Mexican March Madness: Chihuahua Mexican Grill

March seems to be the month of the Mexican, at least for me.  I had been craving for the good old simple taco and quesadilla for a number of days now.  Our recent foray into the belly of El Chupacabra further sparked my desire for Mexican cuisine.

Long before El Chupacabra was making waves in social media and foodstagrammers, Chihuahua was already whipping up affordable yet authentic Mexican fare.  Its first branch was in a rather delicate location - right smack in Makati's red light district and nearly impossible to access for most of the general public.  Still, it developed a loyal following and has since then expanded to two more outlets that are more appealing to the hungry masses.


Ordering here is as easy as 1-2-3.  You walk up to the counter and pick your preferred wrap: burrito, quesadilla, or the taco.  Fillings range from the usual meat choices, including steak!  The place is well-lit, simple, and no-frills.  Curiously, various game boards were placed on empty tables as it seems the joint welcomes people who want to kill time while gobbling.  One section of the wall caught my fancy - the hot sauce library!  One is enticed to pick their poison of the day, designed to add some oomph to your dish.



There was quite a variety of sauces to choose from, but one caught my palate's fancy.  This Chili Rojo was zesty and deceptively hot.  It starts out mild but as you keep absorbing it, the effect multiplies in your mouth.  Definitely a good pairing with any Mexican dish.


Chips and Queso, P125

To begin our little fiesta, we ordered a bowl of Nachos to share.  This version came with a side of cheese dip.  The chips were cut in large pieces but are relatively easy to wolf down.  Crisp and lightly salted, the dip added flavor to an otherwise tasteless affair.  The cheese dip was mild though and could have benefited from a more thick and gooey consistency.

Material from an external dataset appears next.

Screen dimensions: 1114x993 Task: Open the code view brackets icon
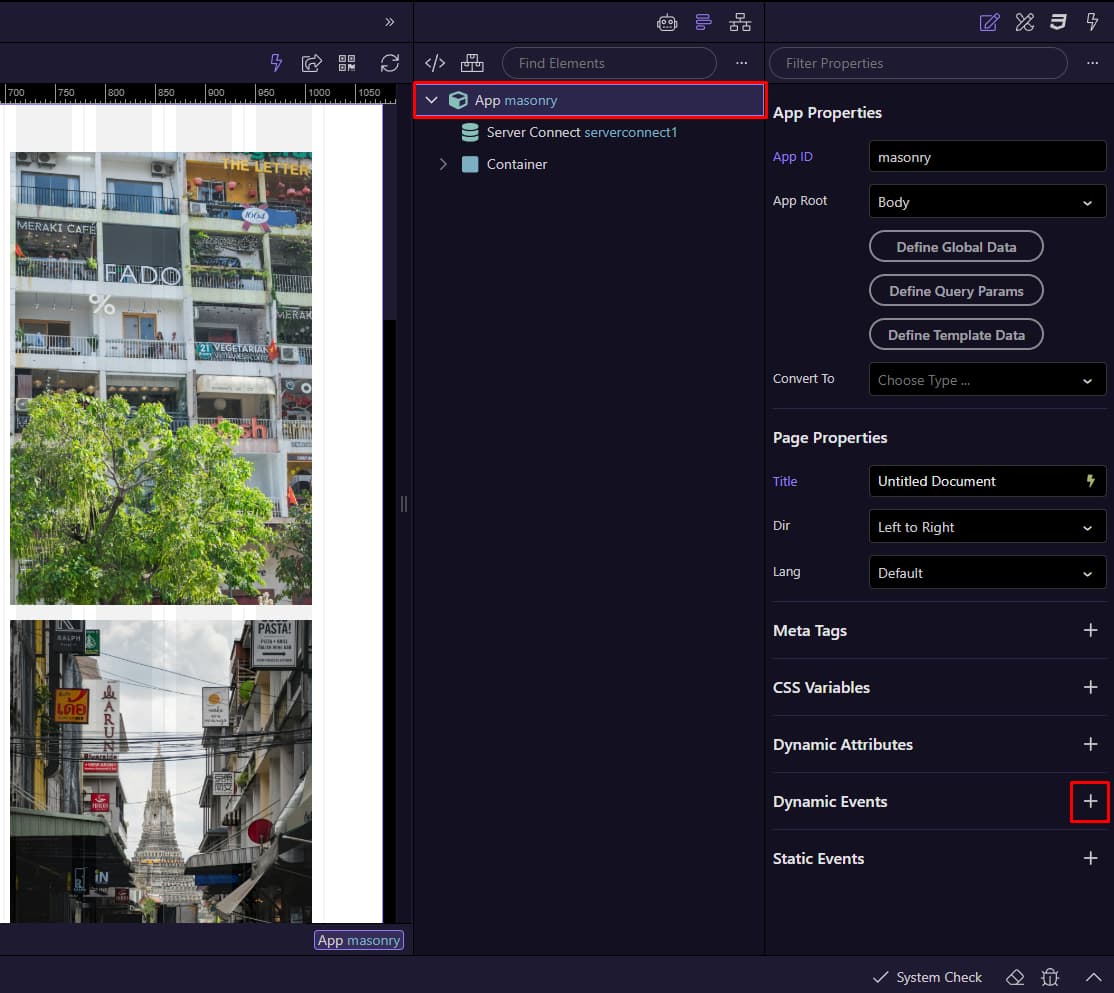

Quesadilla (Solo, P195) + Steak (add P50)

Having sampled El Chupacabra's melt-in-your-mouth steak quesadilla, we tried Chihuahua's own version.  Three palm-sized flatbread arrived filled with slices of US beef.  At first the size looked daunting, but once you bite, the filling seems too few.


The flat bread was lightly toasted on the exterior, rendering a mild crunchy texture.  The steak was tender and juicy but less smooth than El Chupacabra's version.  Still, there seemed to be more morsels in there compared to the latter.  I would have preferred the cheese to be more gooey and stringy in consistency, but it was flavorful on its own.  The dish came with refillable sides of salsa to add another dimension and taste, but there's nothing a dash of chili sauce can't save.

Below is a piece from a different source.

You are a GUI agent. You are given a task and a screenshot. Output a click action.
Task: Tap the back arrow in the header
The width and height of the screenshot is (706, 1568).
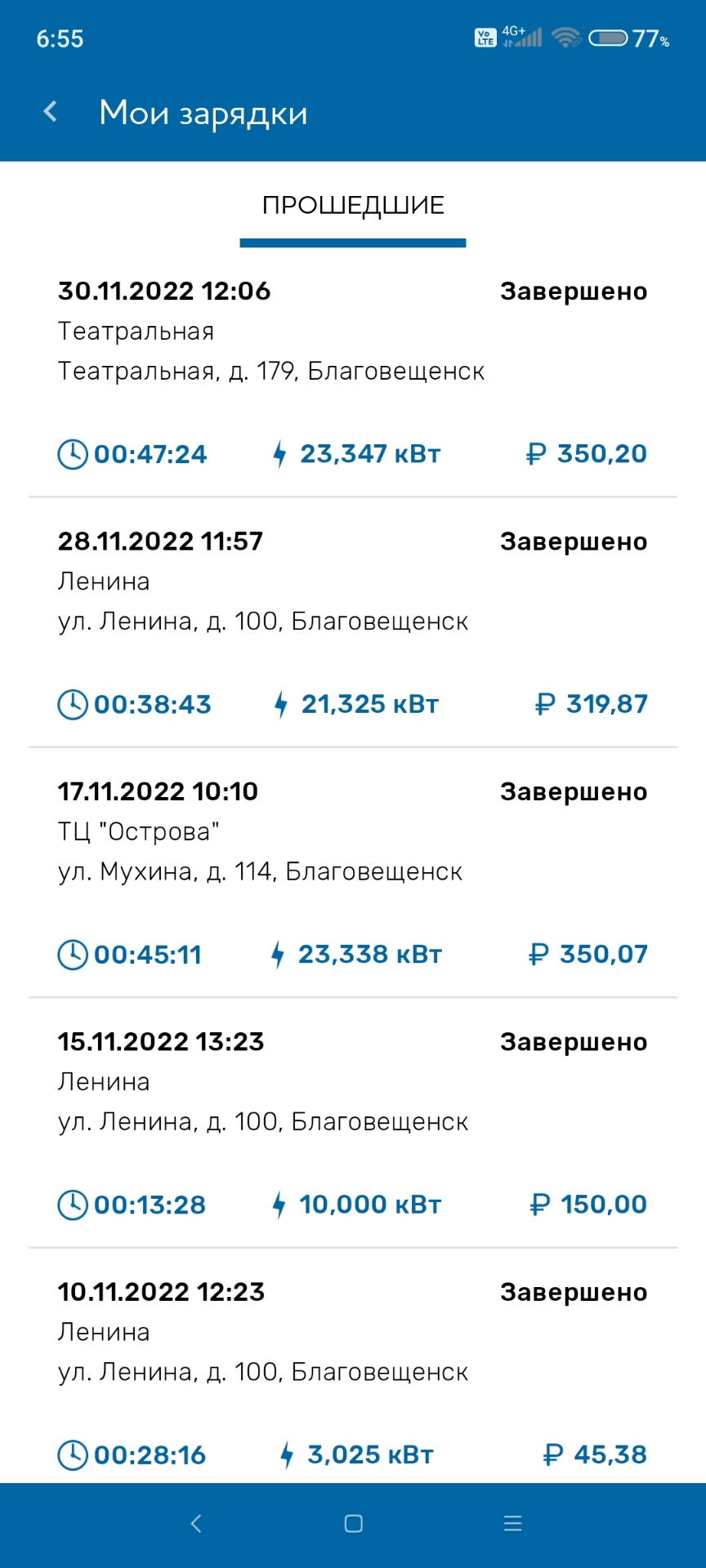(51, 112)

Tacos (3 pcs, P245) + Steak (add P50)

I picked the steak taco for an apparently lighter fare.  Interestingly, one can mix and match your choice of whether to get the soft shell or the more familiar crunchy version.  I picked one as soft-shell just to have variation.


Again, the steak was generously cut and larger, with a tender texture.  But it was less smooth and was grittier than what I sampled in El Chupacabra.  Also, it was served cold!  The toppings of greens was more than sufficient, adding yet another crunchy texture with its fresh crispness.  I added some more salsa and a dashes of chili sauce to seal the deal.  The dish could have benefited from more cheese though.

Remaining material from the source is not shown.